◆ **YOUR OBJECTIVE**: Take the data that sits below and write it out again exactly.

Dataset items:
——————————

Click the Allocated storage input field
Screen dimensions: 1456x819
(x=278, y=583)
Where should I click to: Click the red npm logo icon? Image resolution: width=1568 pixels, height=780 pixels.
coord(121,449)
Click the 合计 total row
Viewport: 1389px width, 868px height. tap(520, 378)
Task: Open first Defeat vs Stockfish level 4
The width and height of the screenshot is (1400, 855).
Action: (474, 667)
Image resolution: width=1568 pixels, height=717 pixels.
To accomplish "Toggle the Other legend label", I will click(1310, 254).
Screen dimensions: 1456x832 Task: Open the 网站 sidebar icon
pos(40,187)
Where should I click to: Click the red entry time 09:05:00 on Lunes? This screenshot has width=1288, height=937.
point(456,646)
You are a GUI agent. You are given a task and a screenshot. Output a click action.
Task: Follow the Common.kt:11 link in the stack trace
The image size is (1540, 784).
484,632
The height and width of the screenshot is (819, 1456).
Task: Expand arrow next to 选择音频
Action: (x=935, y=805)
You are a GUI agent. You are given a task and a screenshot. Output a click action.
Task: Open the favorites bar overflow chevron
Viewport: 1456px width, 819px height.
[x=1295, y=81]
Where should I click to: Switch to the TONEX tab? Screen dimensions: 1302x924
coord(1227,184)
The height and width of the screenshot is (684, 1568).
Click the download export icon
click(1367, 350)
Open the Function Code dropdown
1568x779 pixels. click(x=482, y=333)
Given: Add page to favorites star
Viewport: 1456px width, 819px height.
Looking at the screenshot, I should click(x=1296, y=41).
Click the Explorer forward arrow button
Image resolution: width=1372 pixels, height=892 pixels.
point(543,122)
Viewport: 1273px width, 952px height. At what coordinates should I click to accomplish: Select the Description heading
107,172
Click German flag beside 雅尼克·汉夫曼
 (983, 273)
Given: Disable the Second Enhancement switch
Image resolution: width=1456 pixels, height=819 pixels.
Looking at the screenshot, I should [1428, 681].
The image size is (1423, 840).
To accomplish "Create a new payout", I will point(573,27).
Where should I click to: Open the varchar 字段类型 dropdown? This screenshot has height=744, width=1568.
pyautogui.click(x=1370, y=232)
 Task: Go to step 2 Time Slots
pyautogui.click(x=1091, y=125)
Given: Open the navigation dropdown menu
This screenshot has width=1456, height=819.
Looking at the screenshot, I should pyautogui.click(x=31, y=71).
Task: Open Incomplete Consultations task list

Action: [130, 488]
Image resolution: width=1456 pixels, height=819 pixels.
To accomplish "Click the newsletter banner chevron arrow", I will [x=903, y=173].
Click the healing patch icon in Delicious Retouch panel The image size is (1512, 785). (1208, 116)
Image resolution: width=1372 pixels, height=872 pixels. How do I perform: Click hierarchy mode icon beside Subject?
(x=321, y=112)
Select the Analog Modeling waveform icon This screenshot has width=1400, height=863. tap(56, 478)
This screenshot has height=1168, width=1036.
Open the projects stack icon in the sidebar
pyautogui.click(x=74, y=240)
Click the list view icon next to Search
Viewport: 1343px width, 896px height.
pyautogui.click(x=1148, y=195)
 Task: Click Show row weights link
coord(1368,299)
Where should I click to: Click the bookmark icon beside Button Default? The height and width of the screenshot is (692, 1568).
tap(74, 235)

——————————

◆ **ANSWER TO THIS PROBLEM**:
Click the Allocated storage input field
Screen dimensions: 1456x819
(x=278, y=583)
Where should I click to: Click the red npm logo icon? Image resolution: width=1568 pixels, height=780 pixels.
coord(121,449)
Click the 合计 total row
Viewport: 1389px width, 868px height. tap(520, 378)
Task: Open first Defeat vs Stockfish level 4
The width and height of the screenshot is (1400, 855).
Action: (474, 667)
Image resolution: width=1568 pixels, height=717 pixels.
To accomplish "Toggle the Other legend label", I will click(1310, 254).
Screen dimensions: 1456x832 Task: Open the 网站 sidebar icon
pos(40,187)
Where should I click to: Click the red entry time 09:05:00 on Lunes? This screenshot has width=1288, height=937.
point(456,646)
You are a GUI agent. You are given a task and a screenshot. Output a click action.
Task: Follow the Common.kt:11 link in the stack trace
The image size is (1540, 784).
484,632
The height and width of the screenshot is (819, 1456).
Task: Expand arrow next to 选择音频
Action: (x=935, y=805)
You are a GUI agent. You are given a task and a screenshot. Output a click action.
Task: Open the favorites bar overflow chevron
Viewport: 1456px width, 819px height.
[x=1295, y=81]
Where should I click to: Switch to the TONEX tab? Screen dimensions: 1302x924
coord(1227,184)
The height and width of the screenshot is (684, 1568).
Click the download export icon
click(1367, 350)
Open the Function Code dropdown
1568x779 pixels. click(x=482, y=333)
Given: Add page to favorites star
Viewport: 1456px width, 819px height.
Looking at the screenshot, I should click(x=1296, y=41).
Click the Explorer forward arrow button
Image resolution: width=1372 pixels, height=892 pixels.
point(543,122)
Viewport: 1273px width, 952px height. At what coordinates should I click to accomplish: Select the Description heading
107,172
Click German flag beside 雅尼克·汉夫曼
 (983, 273)
Given: Disable the Second Enhancement switch
Image resolution: width=1456 pixels, height=819 pixels.
Looking at the screenshot, I should [1428, 681].
The image size is (1423, 840).
To accomplish "Create a new payout", I will point(573,27).
Where should I click to: Open the varchar 字段类型 dropdown? This screenshot has height=744, width=1568.
pyautogui.click(x=1370, y=232)
 Task: Go to step 2 Time Slots
pyautogui.click(x=1091, y=125)
Given: Open the navigation dropdown menu
This screenshot has width=1456, height=819.
Looking at the screenshot, I should pyautogui.click(x=31, y=71).
Task: Open Incomplete Consultations task list

Action: [130, 488]
Image resolution: width=1456 pixels, height=819 pixels.
To accomplish "Click the newsletter banner chevron arrow", I will [x=903, y=173].
Click the healing patch icon in Delicious Retouch panel The image size is (1512, 785). (1208, 116)
Image resolution: width=1372 pixels, height=872 pixels. How do I perform: Click hierarchy mode icon beside Subject?
(x=321, y=112)
Select the Analog Modeling waveform icon This screenshot has width=1400, height=863. tap(56, 478)
This screenshot has height=1168, width=1036.
Open the projects stack icon in the sidebar
pyautogui.click(x=74, y=240)
Click the list view icon next to Search
Viewport: 1343px width, 896px height.
pyautogui.click(x=1148, y=195)
 Task: Click Show row weights link
coord(1368,299)
Where should I click to: Click the bookmark icon beside Button Default? The height and width of the screenshot is (692, 1568).
tap(74, 235)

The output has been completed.